**EXERCISE DATA**
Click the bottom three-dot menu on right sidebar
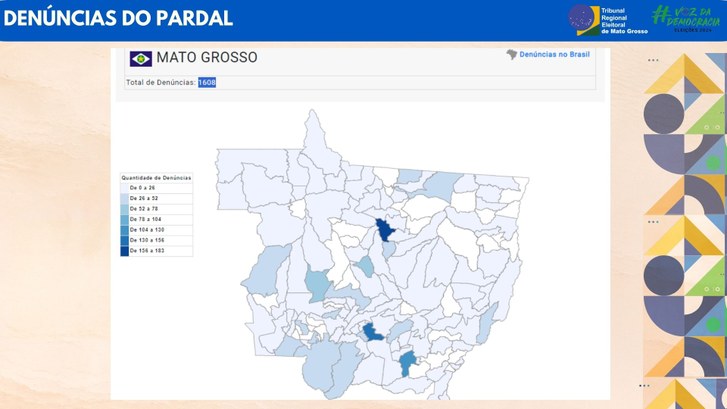The height and width of the screenshot is (409, 727). pos(645,385)
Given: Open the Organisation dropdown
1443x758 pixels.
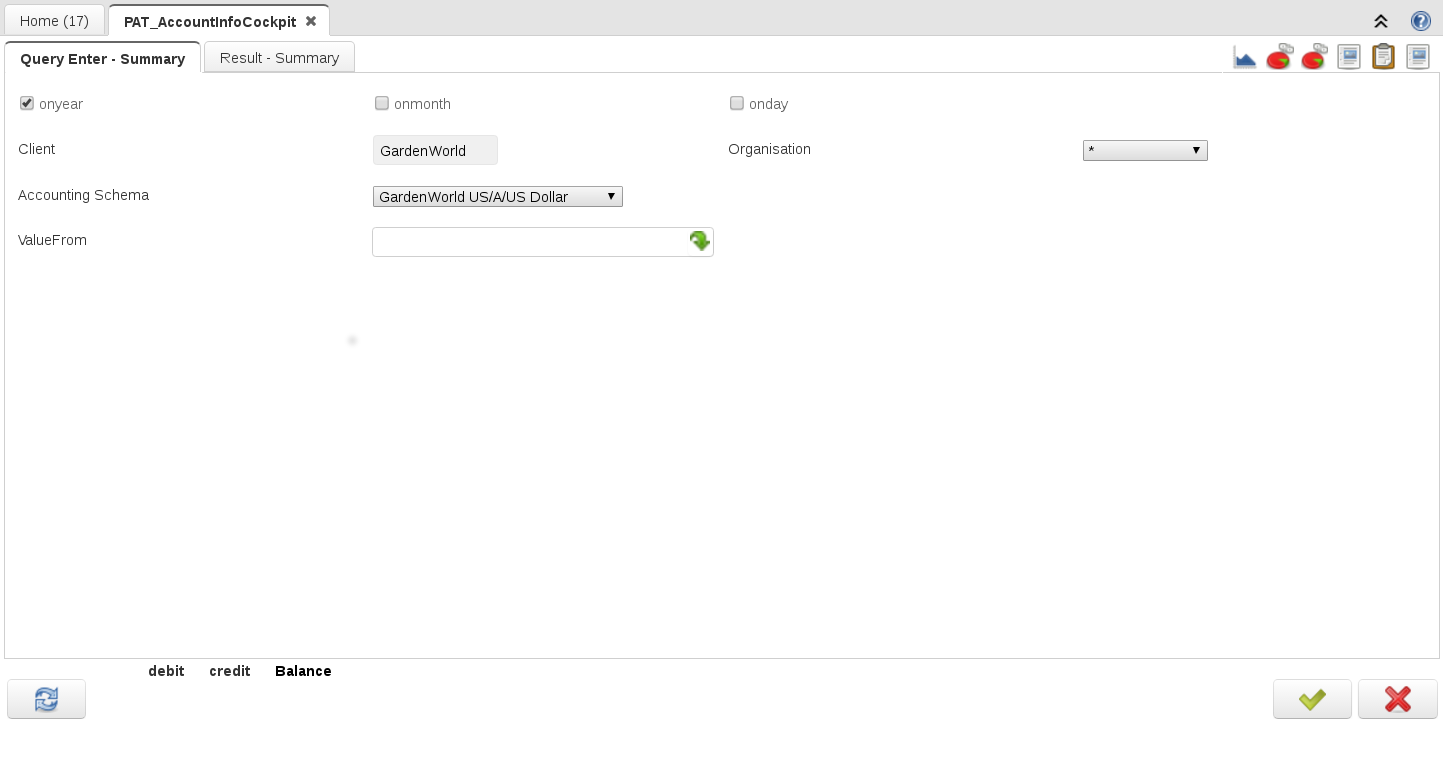Looking at the screenshot, I should point(1145,150).
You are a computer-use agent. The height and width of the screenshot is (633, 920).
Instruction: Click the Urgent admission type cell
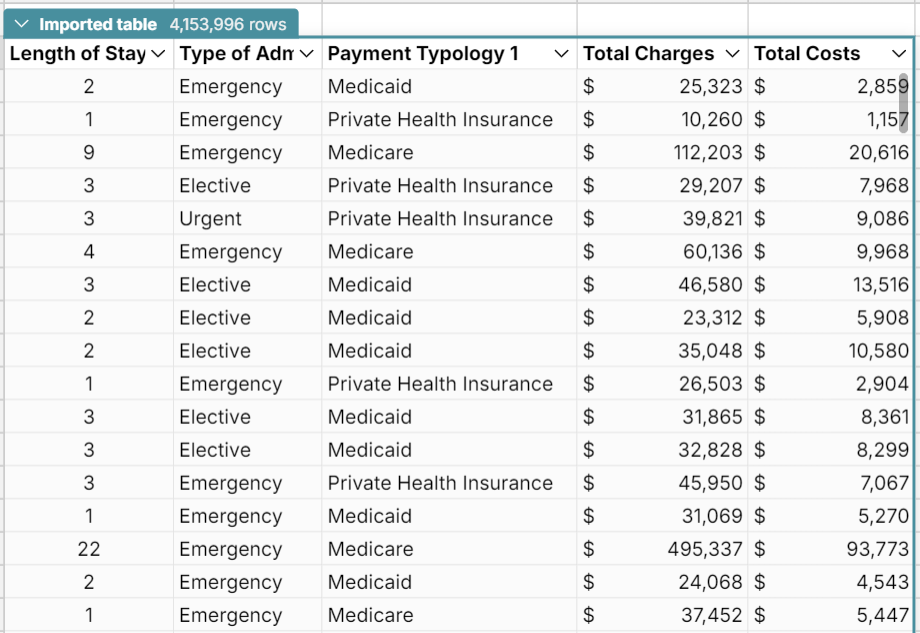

**ABOUT THIS EXERCISE**
Could you print the material above word for word and skip the images?

**SOLUTION FOR THIS EXERCISE**
Click the bottom three-dot menu on right sidebar
The height and width of the screenshot is (409, 727). pos(645,385)
Given: Open the Organisation dropdown
1443x758 pixels.
Looking at the screenshot, I should point(1145,150).
You are a computer-use agent. The height and width of the screenshot is (633, 920).
Instruction: Click the Urgent admission type cell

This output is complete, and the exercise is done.